Thursday, April 12, 2012

Facial Expressions

Someone recently called me 'stoic.' I had to look it up to find the exact definition. Google says, "A person who can endure pain or hardship without showing their feelings or complaining." Dictionary.com, "Of or pertaining to the school of philosophy founded by Zeno, who taught that people should be free from passion, unmoved by joy or grief, and submit without complaint to unavoidable necessity." Answers.com, "One who is seemingly indifferent to or unaffected by joy, grief, pleasure, or pain."

The first definition can be considered a compliment. But that definition didn't fit the conversation I was having with this person. The second definition is more detailed but too long and complicated. The third one hit home. One who is seemingly indifferent to or unaffected by joy, grief, pleasure, or pain.
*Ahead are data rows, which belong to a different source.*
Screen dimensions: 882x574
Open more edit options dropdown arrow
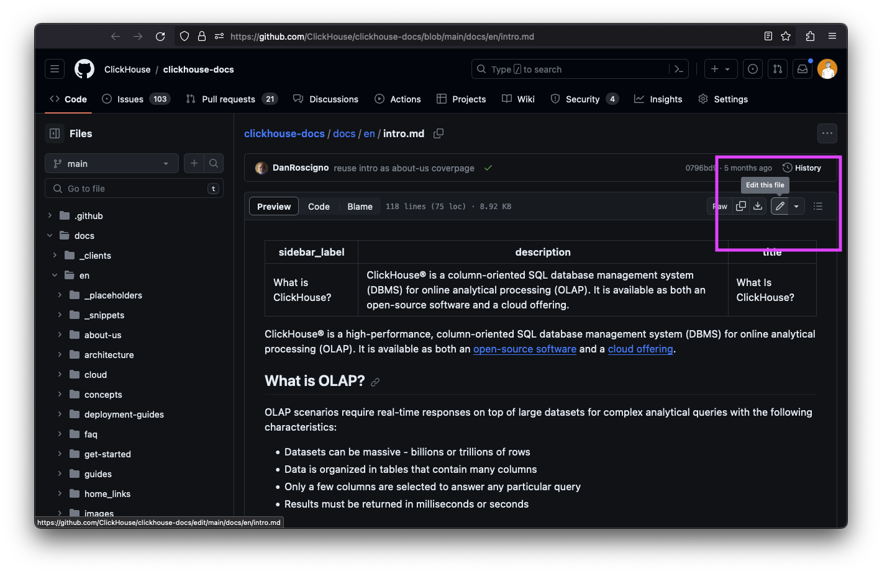pos(796,206)
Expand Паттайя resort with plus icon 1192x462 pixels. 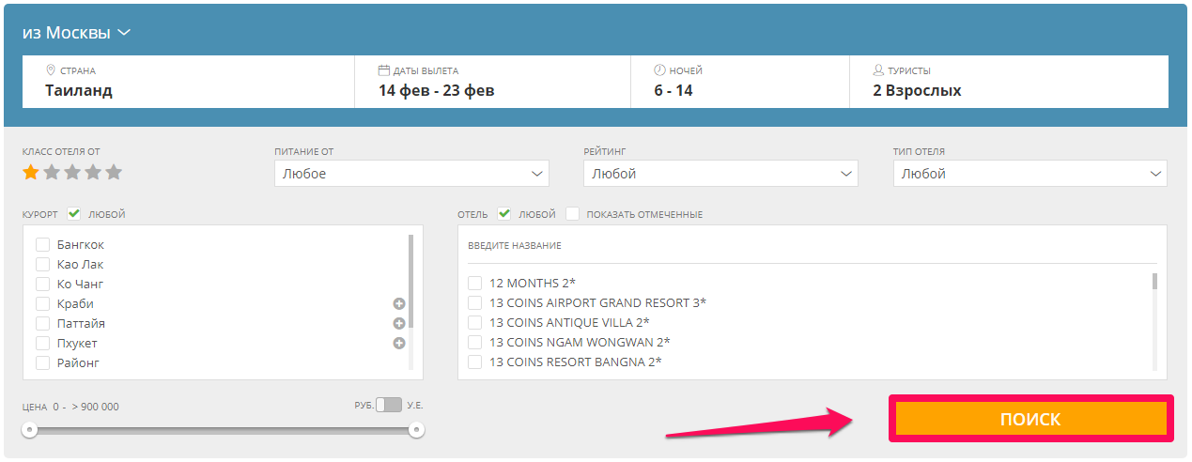tap(398, 323)
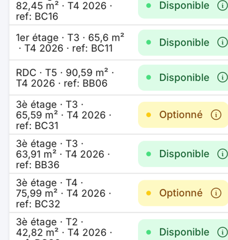Click info icon for BB36 Disponible status
228x240 pixels.
(x=223, y=154)
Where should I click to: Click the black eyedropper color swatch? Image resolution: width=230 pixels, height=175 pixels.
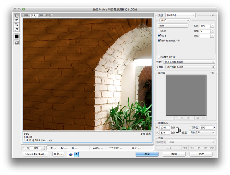pos(16,36)
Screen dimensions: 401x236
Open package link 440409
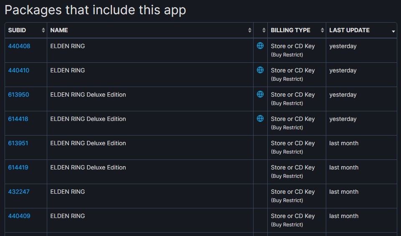click(19, 216)
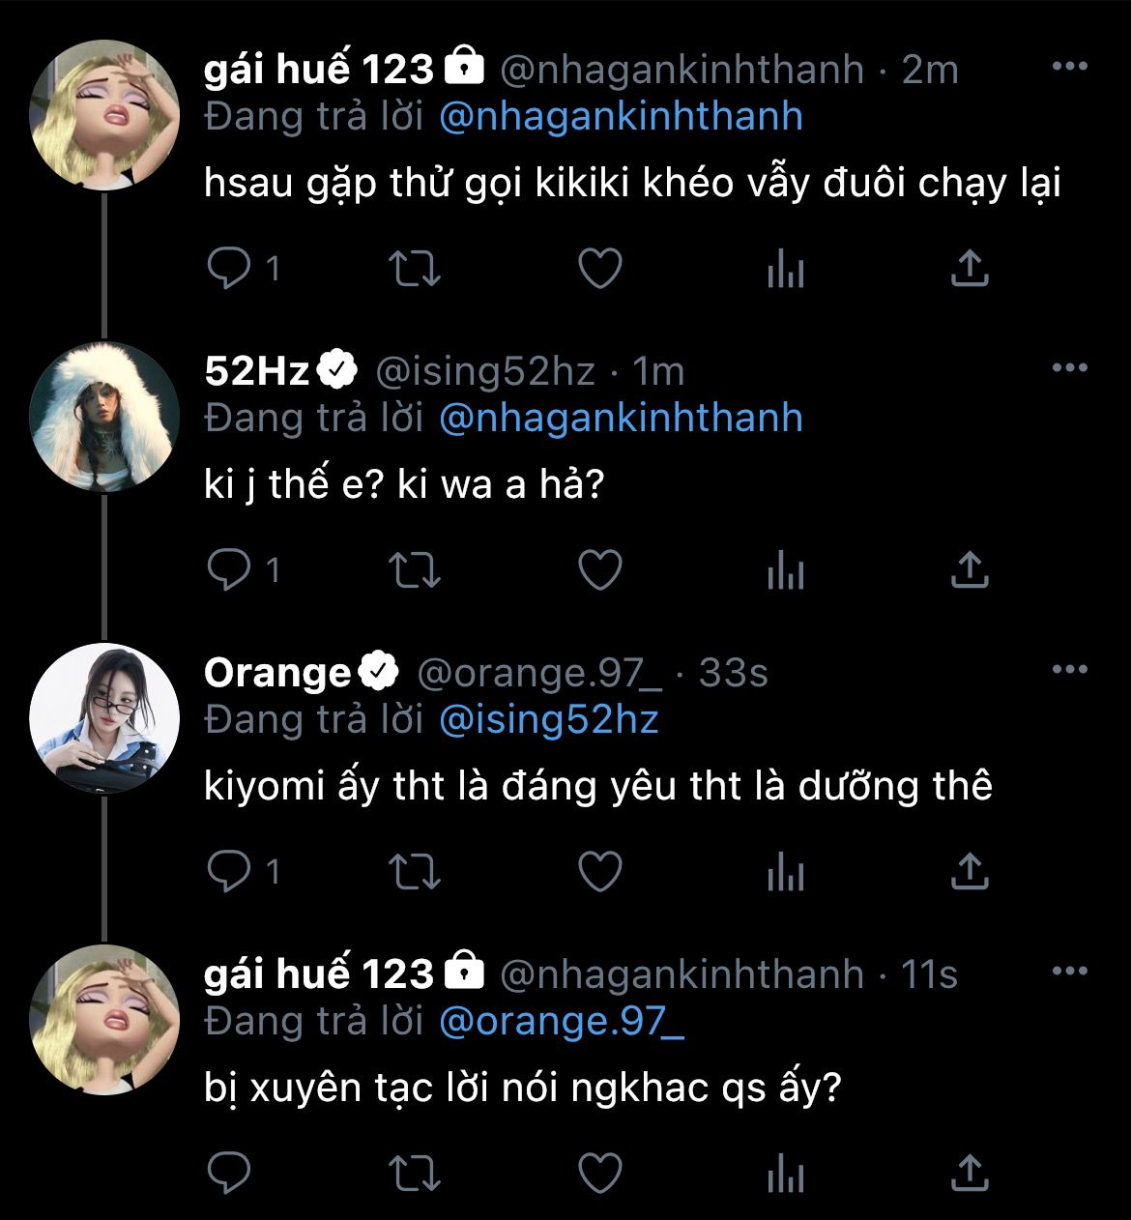Like Orange's kiyomi tweet
Viewport: 1131px width, 1220px height.
point(599,872)
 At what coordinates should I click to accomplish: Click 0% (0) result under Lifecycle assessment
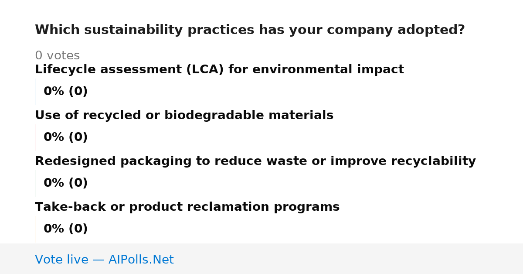[x=65, y=92]
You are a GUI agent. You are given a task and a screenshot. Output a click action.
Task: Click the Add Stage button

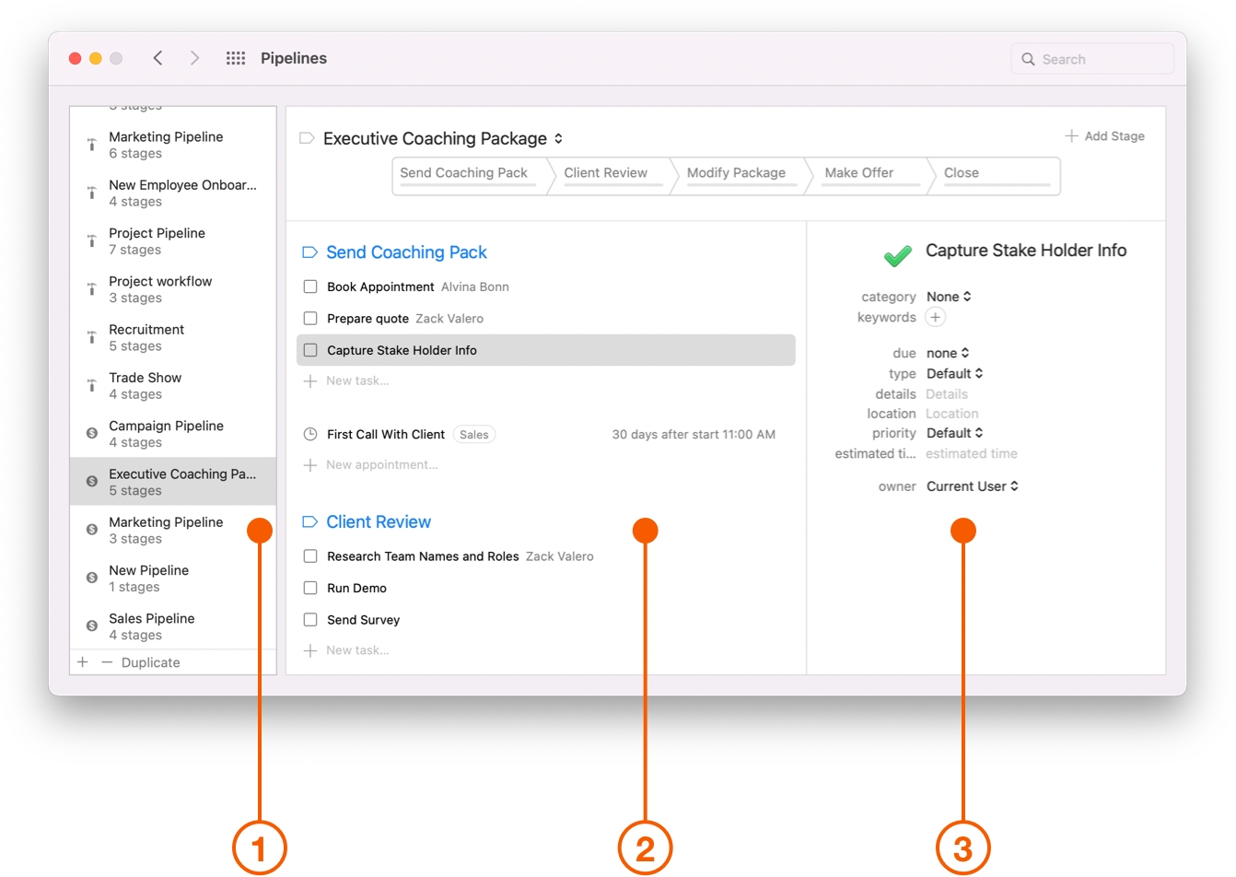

Is that really me? Unaffected by joy and pleasure? My wording, "Do I really look that dead on a normal basis?" Why, then, are kids drawn to me? Why do my residents respond to me? Why do people feel so comfortable talking to me? But that explains why I've been told I need to learn how to take correction and criticism. I didn't realize I was taking it improperly. I wasn't arguing or rejecting the comments, but apparently because of my facial expressions, or the lack there of, they took it as me being stubborn and unwilling to change my ways. I can't watch myself throughout the day. I only see myself in a mirror, in which I read my emotions into the face that I see, or in pictures, in which I'm usually smiling. But now, seeing a few videos of me singing in the choir...AH! When people say they want to take a 'serious' picture, I don't look serious, I look mean.

So, how am I supposed to take that comment? What am I supposed to do? Not showing pain or hardship could be considered a strength, but not showing joy or pleasure? I know I don't like talking in certain settings, and I depended on my facial expressions to get me by, I didn't realize I had no expression. Props to those who actually understood what I was trying to say, then! In a way, this almost makes me dislike public speaking even more! What about being in public in general...

Friday, April 06, 2012

Witnessing is...

The Sabbath School quarterly for Monday was entitled "Witnessing is..." It asks the questions,  "What is there in your life that would make someone want to learn more about Jesus? How has Christ changed your life?"

I know everyone has a testimony, and I've shared mine before, but when it's asked like that... What is there in my life that would make someone want to learn more about Jesus? All of the things I can think of are the things that make me stand out. I guess shyness could be called meekness. I don't swear or use foul language or jokes. I don't party, drink, smoke, or gamble. All of those make me stand out at my workplace. Someone said once, "You're the most innocent person I know." We'd only known each other for 2 months but only saw each other for a few minutes a few times a week at work. What in me did she see? What in me makes people feel comfortable to ask questions about the Sabbath and State of the Dead (I work with hospice patients). Even tithe!

Then there's the question: How has Christ changed my life? The fact that I'm even willing to give a decent answer when someone asks me about my religion is a change. I don't just blow off the question like it's not important. I now have the information more solid in my mind and scripture and experience to back it up. God created the Sabbath so we can rest from the pressure of the world and enjoy His presence. Five and a half years of college and I did no homework on the Sabbath. And I still graduated!